There is most clearly illustrated in FIG. 2 a take-up spool shaft 30 which rotatably supports a sleeve 32 and a drive wheel 31 integral with the sleeve 32. The upper end of the sleeve 32 is press-fitted in a star wheel 33 (also seen in FIG. 4) such that they are rotated as an integral unit. The sleeve 32 also rotatably supports the ribbon drive gear 29 which is operatively connected to the pinion 24 as previously discussed. Between the lower surface of the drive gear 29 and the upper surface of the drive wheel 31, there is interposed a frictional torque limiter disc 34 made of felt.
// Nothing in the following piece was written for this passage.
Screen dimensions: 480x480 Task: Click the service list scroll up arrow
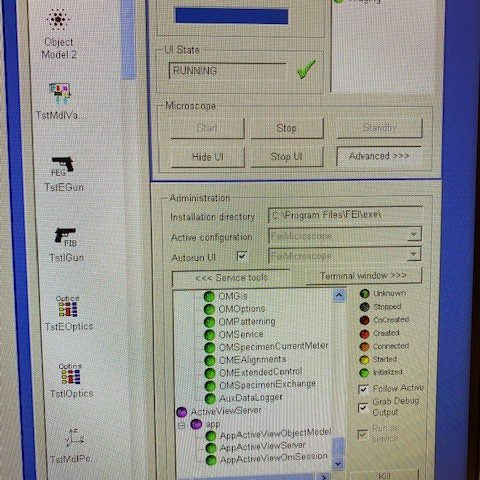pyautogui.click(x=339, y=295)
The drive gear 29 is biased toward the clutch disc 34 and the drive wheel 31 by a compression spring 35 interposed between the upper surface of the gear 29 and the lower surface of the start wheel 33. Thus, the clutch disc 34 is kept squeezed between the ribbon drive gear 29 and the drive wheel 31, whereby the drive wheel 31 is rotatable through friction relative to the drive gear 29 when the latter is rotated. As a result, a linear movement of the carriage 14 in a printing direction, i.e., to the right as viewed in FIG. 3, is converted into a counterclockwise rotation of the star wheel 33 through rotation of the pinion 24, gears 26-29, drive wheel 31, and sleeve 32. The torque limiter 34 and the compression spring 35 are so designed and constructed that the torque limiter 34 will slip relative to the gear 29 and the wheel 31 when a torque of the pinion 24 or the gear 29 exceeds a predetermined upper limit, thereby preventing transmission of an excessive torque to the star wheel 33.
On the left, rear portion of the carriage 14, is provided a metallic heat radiating plate 36, as shown in FIGS. 2 and 3, which stands upright and carries, at a surface thereof facing the platen 2, a thermal print head 37 which incorporates a plurality of heat generating elements (not shown). While a printing is in progress with the carriage 14 placed in its printing position, a ribbon 49 having a thermally transferable ink layer (hereinafter simply called "ink ribbon") is held, by a flat surface of the print head 37 and through a biasing force of the tension springs 8, in abutting contact with a printing surface of a sheet of paper P of an ordinary material wound on the platen 2. Upon energization of the solenoid 9 at the end of a printing line, for example, the carriage 14 is pivoted away from the platen 2, i.e., from its printing position. Consequently, the carriage 14 and the thermal print head 37 are set to their release positions at which the surface of the head 37 is spaced from the printing surface of the paper P.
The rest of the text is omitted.